Subí las escaleras despacio. Me pesaba todo el cuerpo, y me ardían los ojos por el sueño. Aún faltaban tres días para Halloween, y estaba deseando que terminara el mes. El trabajo empezaría a decaer antes de Acción de Gracias, y el declive continuaría hasta después de Año Nuevo; entonces empezaría a aumentar otra vez. Esperaba que aquel invierno hubiera una nevada de la leche, porque los clientes dejan de llamar si nieva mucho. La gente parece creer que no es posible reanimar muertos con una buena capa de nieve. Claro que es posible, pero no se lo digáis a nadie; prefiero descansar.

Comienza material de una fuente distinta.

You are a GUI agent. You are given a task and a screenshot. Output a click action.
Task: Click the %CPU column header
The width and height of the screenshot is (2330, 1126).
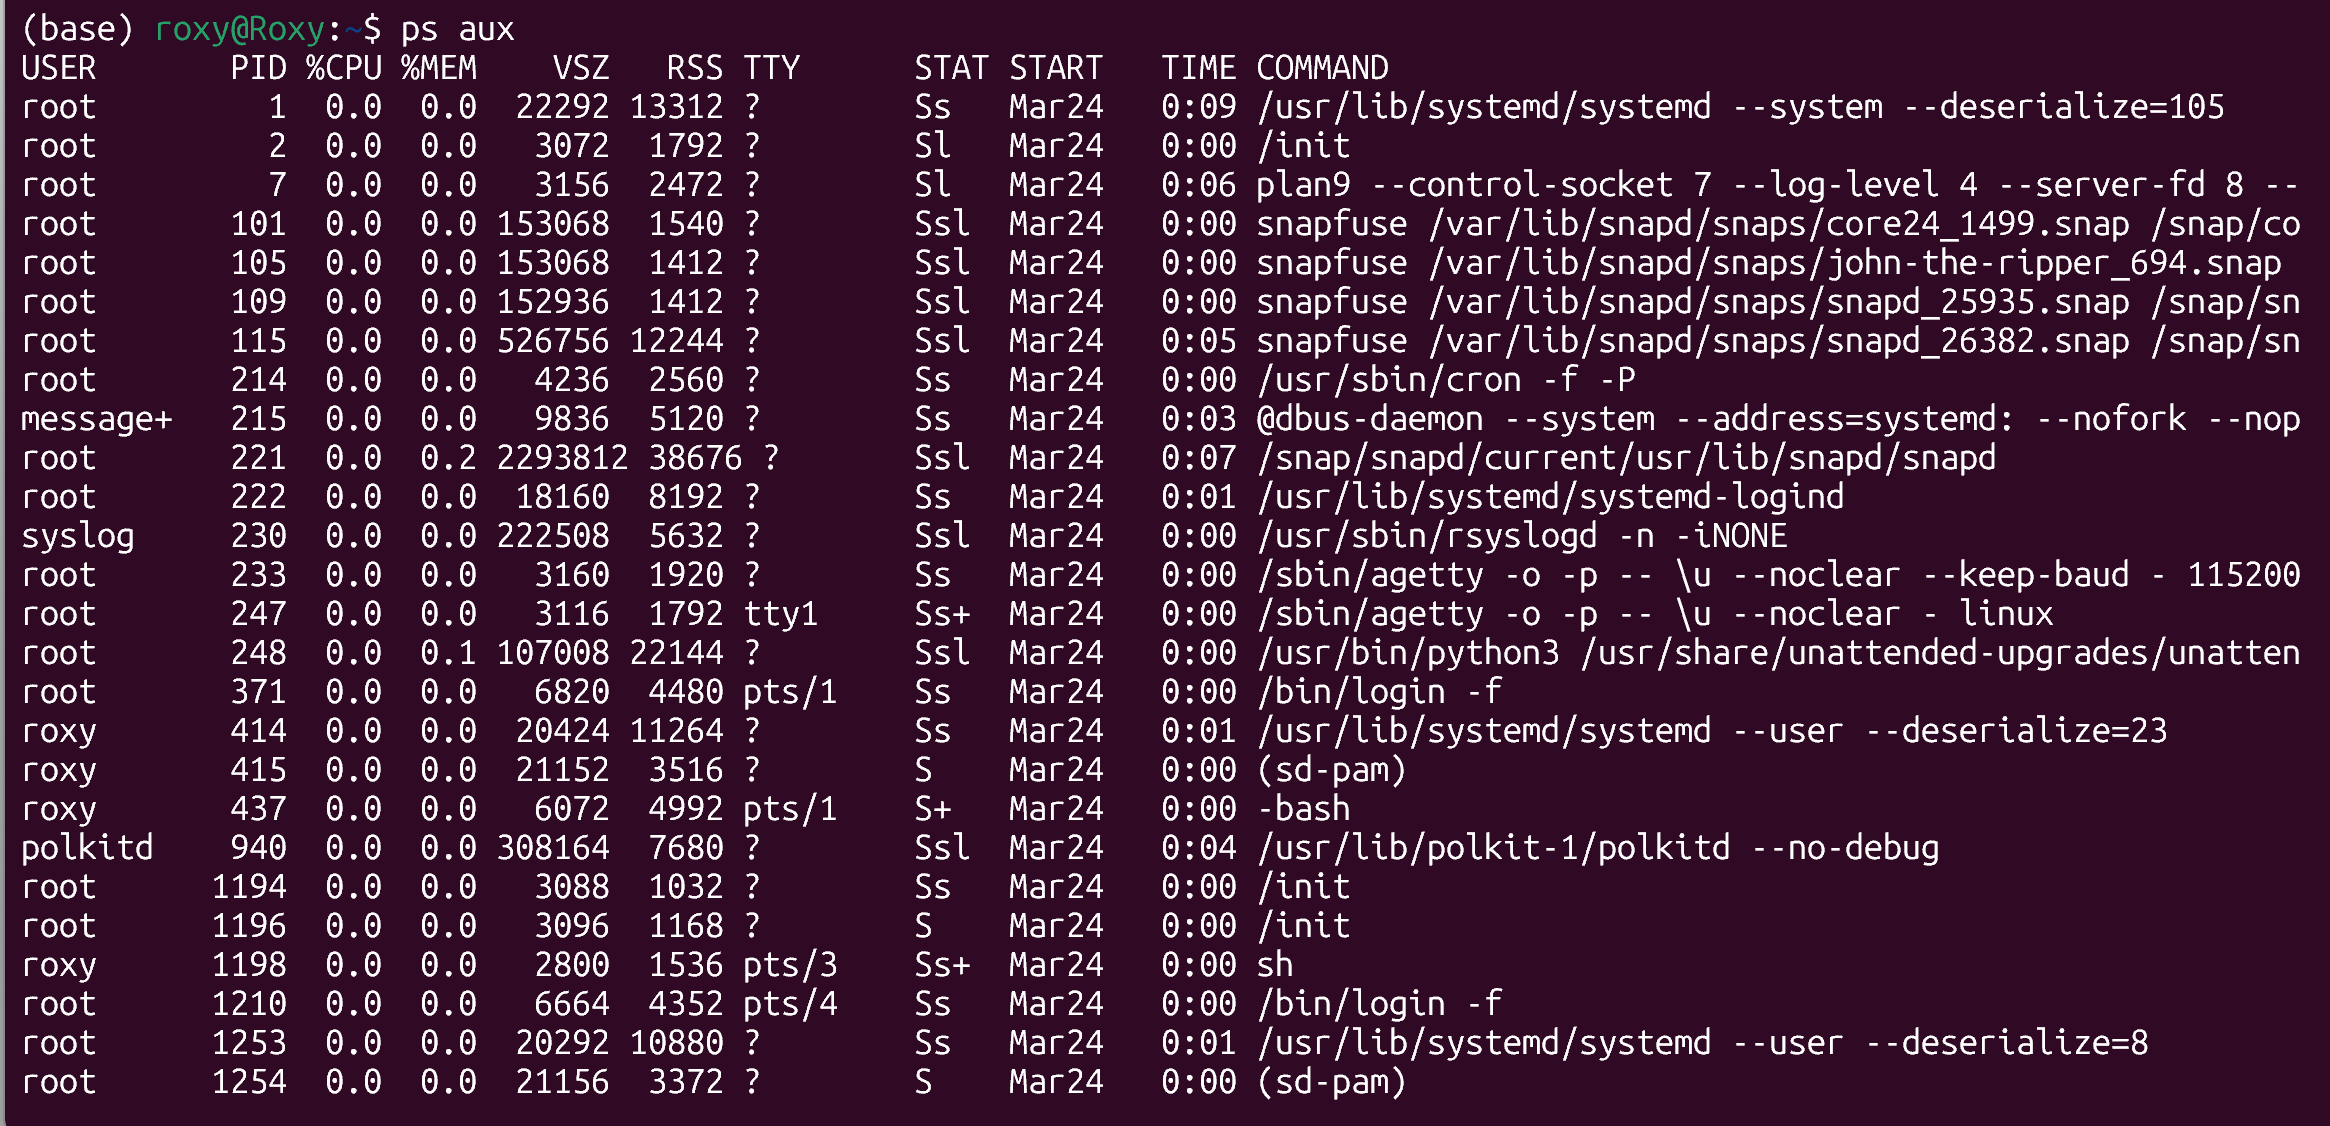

El pasillo bullía con los sonidos amortiguados de mis vecinos, de hábitos diurnos. Estaba buscando las llaves en el bolsillo del abrigo cuando se abrió la puerta de delante de la mía y salió la señora Pringle. Era alta y esbelta, algo marchita por la edad, y llevaba el pelo, completamente blanco, recogido en un moño. No se tomaba la molestia de teñirse o maquillarse; tenía más de sesenta y cinco años y le daba tres leches que la gente lo supiera.
Custard
, su pomerania, daba brincos en el extremo de la correa. Era una bola de pelo dorado con un par de orejas puntiagudas y pesaría menos que un gato estándar, pero tenía complejo de perro grande. Había sido un gran danés en una vida anterior.